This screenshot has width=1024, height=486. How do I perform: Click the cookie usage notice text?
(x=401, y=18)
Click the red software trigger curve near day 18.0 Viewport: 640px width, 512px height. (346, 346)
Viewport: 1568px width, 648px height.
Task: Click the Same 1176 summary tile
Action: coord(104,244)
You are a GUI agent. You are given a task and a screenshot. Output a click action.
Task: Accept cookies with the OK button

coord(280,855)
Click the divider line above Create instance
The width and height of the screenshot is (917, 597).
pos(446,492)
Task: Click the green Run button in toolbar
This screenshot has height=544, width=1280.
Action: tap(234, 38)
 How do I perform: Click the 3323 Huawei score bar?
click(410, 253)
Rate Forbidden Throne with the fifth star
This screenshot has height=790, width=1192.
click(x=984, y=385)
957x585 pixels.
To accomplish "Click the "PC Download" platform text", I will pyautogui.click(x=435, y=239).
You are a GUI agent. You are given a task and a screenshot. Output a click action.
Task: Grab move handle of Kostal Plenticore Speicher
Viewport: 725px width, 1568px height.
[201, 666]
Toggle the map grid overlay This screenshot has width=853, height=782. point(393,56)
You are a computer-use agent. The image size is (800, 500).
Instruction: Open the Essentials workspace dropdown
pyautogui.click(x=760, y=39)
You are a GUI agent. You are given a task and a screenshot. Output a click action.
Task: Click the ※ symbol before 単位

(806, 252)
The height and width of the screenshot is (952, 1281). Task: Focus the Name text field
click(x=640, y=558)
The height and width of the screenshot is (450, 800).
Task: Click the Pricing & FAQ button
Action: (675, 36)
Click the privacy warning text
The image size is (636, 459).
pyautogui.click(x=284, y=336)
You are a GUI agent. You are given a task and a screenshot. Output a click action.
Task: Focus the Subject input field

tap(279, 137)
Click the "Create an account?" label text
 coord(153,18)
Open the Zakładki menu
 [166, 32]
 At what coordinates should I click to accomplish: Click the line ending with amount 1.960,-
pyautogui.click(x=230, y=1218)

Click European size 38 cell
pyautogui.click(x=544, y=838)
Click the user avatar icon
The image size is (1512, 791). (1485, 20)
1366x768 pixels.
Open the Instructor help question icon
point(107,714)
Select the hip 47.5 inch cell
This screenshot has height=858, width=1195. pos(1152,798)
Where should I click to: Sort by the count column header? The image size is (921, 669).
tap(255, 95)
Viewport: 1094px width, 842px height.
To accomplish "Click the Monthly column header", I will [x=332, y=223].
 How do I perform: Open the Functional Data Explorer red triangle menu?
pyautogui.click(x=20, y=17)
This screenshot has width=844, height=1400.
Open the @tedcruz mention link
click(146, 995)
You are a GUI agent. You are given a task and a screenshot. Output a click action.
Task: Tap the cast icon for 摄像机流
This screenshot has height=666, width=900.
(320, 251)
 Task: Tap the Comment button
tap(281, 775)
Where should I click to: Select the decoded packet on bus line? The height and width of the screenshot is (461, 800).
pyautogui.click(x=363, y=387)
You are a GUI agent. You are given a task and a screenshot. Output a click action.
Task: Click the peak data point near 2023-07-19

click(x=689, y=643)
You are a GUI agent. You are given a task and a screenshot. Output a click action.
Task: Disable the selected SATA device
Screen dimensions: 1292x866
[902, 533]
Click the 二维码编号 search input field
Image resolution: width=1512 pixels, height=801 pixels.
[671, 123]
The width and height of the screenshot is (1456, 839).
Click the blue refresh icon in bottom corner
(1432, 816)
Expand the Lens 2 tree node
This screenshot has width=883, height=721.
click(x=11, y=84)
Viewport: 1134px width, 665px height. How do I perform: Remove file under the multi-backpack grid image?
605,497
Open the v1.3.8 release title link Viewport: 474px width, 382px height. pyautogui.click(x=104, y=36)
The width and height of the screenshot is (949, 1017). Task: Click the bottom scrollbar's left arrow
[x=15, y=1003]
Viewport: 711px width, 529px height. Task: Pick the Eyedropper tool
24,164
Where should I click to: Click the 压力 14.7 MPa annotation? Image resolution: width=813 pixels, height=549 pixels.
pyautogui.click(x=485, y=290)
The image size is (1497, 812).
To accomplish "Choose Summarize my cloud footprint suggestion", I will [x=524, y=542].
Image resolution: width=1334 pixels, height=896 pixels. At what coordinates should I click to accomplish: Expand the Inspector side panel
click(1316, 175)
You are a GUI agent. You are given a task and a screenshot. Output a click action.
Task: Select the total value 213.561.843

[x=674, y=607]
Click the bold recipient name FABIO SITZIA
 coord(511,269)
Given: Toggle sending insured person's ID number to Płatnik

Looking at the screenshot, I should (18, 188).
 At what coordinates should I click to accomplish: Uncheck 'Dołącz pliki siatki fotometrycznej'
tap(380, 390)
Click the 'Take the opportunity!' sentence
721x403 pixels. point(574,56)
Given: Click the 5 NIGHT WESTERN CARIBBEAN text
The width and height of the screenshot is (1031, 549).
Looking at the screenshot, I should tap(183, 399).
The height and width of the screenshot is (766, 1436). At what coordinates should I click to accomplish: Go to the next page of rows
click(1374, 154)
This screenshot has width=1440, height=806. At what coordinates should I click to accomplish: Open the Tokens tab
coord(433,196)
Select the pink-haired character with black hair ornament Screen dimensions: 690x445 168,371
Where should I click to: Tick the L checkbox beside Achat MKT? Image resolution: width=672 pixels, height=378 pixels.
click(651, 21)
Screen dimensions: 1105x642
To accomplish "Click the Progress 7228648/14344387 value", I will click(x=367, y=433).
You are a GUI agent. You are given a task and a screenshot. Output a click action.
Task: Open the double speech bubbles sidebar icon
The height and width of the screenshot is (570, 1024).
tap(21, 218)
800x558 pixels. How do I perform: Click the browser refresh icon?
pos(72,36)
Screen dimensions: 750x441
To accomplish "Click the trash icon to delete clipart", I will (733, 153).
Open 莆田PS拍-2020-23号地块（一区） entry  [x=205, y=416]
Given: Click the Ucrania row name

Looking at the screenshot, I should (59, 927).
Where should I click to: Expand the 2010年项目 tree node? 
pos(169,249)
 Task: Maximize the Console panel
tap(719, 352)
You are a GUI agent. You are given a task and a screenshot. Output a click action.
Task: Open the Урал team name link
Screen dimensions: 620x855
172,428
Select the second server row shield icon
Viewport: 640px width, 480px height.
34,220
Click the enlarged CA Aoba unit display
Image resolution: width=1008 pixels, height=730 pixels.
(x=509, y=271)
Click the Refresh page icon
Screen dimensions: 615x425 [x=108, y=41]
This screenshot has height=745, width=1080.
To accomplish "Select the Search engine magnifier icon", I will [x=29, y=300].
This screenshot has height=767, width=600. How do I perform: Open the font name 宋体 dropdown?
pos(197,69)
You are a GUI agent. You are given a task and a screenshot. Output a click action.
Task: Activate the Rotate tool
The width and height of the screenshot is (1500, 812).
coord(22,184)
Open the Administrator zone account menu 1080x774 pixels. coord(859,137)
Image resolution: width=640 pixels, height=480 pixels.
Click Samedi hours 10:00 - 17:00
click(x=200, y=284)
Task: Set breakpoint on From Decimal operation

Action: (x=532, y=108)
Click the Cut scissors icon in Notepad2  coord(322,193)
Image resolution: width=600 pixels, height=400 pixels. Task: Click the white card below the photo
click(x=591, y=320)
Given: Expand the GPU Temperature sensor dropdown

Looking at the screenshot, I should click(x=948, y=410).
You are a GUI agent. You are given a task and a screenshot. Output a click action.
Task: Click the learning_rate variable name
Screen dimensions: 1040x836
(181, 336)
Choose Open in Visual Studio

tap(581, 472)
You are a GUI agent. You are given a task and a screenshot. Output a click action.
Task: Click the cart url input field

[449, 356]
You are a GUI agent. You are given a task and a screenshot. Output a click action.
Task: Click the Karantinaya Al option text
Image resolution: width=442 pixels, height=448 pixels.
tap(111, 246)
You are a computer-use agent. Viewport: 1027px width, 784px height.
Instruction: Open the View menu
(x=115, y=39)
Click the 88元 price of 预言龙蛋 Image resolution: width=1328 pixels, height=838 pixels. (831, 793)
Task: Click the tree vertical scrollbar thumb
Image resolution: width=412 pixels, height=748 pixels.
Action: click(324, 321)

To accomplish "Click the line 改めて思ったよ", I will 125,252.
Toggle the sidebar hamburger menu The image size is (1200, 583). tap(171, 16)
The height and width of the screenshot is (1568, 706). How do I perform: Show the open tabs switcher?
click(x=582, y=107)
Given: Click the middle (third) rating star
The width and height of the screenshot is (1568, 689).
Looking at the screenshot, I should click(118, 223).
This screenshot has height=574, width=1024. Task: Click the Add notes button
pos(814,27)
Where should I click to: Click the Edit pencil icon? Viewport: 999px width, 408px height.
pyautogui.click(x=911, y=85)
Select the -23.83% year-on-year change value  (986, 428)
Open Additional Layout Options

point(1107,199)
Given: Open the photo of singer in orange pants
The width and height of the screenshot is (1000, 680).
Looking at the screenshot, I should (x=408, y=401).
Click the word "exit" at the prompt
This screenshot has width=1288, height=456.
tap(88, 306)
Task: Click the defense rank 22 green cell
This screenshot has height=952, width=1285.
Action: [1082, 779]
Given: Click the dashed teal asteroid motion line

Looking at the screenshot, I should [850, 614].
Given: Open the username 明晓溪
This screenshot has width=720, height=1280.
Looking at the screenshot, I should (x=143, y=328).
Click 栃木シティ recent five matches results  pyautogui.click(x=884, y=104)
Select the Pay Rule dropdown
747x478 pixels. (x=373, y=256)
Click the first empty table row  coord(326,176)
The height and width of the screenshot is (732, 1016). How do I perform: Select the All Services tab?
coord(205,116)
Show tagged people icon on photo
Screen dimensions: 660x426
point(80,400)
------------------------------------------------------------
Which lines above run from the one containing "Where should I click to: Select" down to the one containing "The width and height of the screenshot is (1456, 839)."? Repeat exactly those, both ends included, and nothing else.

Where should I click to: Select the decoded packet on bus line? The height and width of the screenshot is (461, 800).
pyautogui.click(x=363, y=387)
You are a GUI agent. You are given a task and a screenshot. Output a click action.
Task: Click the peak data point near 2023-07-19

click(x=689, y=643)
You are a GUI agent. You are given a task and a screenshot. Output a click action.
Task: Disable the selected SATA device
Screen dimensions: 1292x866
[902, 533]
Click the 二维码编号 search input field
Image resolution: width=1512 pixels, height=801 pixels.
[671, 123]
The width and height of the screenshot is (1456, 839).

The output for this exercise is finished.